> Listed records:
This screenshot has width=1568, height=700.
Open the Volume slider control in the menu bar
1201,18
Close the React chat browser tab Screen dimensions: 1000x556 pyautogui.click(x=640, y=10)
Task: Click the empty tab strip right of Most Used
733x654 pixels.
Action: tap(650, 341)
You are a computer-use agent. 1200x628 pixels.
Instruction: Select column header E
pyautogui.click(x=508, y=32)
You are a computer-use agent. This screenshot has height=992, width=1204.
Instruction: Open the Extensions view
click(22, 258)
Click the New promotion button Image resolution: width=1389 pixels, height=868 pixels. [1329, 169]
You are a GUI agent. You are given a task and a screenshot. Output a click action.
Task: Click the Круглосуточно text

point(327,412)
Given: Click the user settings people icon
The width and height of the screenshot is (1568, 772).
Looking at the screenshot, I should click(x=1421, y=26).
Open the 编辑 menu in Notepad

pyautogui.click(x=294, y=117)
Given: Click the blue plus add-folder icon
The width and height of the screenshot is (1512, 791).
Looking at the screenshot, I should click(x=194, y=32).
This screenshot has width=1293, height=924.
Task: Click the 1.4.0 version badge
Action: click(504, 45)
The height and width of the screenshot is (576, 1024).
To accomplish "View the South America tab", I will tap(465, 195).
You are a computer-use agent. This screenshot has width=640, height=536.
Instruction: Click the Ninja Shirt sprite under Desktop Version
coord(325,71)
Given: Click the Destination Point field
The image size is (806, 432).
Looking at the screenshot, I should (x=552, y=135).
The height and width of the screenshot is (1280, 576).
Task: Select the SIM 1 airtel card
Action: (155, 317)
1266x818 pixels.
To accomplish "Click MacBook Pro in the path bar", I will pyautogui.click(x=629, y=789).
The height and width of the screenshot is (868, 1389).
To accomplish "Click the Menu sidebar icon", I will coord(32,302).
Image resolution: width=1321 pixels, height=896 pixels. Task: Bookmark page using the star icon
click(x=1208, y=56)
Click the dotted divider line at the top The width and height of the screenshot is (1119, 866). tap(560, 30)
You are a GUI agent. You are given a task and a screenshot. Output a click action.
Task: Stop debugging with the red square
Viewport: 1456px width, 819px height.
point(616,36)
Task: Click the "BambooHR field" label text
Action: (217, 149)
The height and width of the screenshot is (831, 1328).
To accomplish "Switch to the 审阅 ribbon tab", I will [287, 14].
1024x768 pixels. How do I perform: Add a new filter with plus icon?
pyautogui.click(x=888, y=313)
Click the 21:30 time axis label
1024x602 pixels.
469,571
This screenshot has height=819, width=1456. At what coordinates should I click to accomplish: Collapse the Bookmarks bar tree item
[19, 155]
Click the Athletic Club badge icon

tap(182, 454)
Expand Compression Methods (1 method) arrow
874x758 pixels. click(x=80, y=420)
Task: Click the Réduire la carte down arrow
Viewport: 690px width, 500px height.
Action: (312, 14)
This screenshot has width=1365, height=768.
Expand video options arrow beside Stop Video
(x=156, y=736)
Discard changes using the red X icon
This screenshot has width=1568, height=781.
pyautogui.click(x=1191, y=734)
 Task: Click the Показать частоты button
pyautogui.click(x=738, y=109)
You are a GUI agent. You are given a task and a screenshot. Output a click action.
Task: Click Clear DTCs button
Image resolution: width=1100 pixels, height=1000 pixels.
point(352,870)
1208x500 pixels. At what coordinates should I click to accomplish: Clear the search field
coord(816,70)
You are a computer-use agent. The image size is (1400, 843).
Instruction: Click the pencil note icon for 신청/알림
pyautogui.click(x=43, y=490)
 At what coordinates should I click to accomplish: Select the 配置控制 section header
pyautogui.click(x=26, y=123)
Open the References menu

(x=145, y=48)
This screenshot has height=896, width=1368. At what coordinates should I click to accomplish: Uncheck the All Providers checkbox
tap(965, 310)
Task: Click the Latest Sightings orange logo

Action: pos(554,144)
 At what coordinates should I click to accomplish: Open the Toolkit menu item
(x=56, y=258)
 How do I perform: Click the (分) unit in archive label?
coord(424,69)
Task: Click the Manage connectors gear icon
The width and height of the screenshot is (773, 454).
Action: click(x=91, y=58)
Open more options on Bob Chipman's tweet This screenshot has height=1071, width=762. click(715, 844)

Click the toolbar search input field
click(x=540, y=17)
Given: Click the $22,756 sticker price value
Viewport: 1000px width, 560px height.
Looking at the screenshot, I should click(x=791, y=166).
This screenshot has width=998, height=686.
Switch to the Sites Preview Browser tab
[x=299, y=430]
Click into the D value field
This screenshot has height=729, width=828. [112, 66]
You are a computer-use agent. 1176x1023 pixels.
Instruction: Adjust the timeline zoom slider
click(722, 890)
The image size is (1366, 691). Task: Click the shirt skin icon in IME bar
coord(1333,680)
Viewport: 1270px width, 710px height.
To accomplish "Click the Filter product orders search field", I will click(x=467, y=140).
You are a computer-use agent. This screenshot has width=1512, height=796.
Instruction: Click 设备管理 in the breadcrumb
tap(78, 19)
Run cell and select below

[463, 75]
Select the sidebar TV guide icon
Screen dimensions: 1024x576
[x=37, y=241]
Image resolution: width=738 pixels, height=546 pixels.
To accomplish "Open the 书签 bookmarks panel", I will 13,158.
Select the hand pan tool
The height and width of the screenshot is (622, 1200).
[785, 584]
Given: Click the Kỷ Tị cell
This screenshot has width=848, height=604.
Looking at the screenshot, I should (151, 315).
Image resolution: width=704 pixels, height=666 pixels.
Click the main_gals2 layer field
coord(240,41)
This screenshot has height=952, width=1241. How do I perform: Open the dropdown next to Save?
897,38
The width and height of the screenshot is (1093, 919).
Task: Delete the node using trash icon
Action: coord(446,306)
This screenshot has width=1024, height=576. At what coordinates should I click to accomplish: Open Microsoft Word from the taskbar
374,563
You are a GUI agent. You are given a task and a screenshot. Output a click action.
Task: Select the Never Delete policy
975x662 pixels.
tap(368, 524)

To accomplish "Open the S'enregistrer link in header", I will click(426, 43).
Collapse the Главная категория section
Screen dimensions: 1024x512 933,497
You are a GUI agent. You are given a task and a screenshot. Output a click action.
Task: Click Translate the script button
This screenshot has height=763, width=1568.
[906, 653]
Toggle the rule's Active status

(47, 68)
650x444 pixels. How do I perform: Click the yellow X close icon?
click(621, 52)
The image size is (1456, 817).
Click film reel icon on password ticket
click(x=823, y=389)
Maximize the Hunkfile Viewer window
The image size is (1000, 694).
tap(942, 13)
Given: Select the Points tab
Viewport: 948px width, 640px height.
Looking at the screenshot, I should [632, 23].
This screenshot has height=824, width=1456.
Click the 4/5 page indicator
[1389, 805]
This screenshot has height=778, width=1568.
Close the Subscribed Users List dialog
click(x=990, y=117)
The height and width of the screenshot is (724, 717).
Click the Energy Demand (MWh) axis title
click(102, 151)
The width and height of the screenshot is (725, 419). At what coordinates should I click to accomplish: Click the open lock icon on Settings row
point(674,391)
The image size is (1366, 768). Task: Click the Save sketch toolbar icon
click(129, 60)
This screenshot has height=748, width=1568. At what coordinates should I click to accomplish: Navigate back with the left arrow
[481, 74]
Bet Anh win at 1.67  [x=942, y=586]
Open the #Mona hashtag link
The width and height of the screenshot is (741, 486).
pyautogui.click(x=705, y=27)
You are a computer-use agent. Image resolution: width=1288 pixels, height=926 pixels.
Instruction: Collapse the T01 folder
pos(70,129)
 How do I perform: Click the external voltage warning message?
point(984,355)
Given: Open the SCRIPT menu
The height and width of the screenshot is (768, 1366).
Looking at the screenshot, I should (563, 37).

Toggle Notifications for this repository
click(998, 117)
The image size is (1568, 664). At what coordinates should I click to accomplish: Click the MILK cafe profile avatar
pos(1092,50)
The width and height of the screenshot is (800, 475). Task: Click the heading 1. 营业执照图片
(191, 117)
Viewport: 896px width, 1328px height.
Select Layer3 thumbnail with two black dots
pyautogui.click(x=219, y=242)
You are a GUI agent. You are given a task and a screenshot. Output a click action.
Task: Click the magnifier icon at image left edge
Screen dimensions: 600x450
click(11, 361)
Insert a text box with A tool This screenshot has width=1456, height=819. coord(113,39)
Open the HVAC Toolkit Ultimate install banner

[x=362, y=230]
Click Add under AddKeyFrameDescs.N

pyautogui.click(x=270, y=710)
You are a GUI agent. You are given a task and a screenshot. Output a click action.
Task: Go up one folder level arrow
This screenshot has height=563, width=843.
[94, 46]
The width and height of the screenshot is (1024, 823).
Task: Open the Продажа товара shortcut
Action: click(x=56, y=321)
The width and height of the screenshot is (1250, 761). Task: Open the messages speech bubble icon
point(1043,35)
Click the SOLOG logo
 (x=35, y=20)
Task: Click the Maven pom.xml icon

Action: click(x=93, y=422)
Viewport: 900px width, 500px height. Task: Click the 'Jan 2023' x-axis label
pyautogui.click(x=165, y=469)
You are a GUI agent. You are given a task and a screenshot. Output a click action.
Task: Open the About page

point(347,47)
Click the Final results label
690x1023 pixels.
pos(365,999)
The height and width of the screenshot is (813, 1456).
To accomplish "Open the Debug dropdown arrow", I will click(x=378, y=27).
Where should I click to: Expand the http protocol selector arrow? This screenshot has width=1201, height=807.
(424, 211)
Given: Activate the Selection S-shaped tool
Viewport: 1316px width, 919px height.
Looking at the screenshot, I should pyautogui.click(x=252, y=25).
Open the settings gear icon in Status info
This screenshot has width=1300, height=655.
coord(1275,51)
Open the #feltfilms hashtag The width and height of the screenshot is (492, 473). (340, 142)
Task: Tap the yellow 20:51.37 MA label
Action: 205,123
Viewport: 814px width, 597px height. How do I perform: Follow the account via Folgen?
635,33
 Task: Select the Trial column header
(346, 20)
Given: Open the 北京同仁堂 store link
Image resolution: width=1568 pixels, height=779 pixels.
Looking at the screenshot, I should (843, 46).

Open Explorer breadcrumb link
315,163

> Task to carry out:
From the entries above, collect and copy out every line containing the word "link". Count only matches in the same case.

> The completed task:
To accomplish "Open the S'enregistrer link in header", I will click(426, 43).
Open the #Mona hashtag link
Given: Open the 北京同仁堂 store link
Open Explorer breadcrumb link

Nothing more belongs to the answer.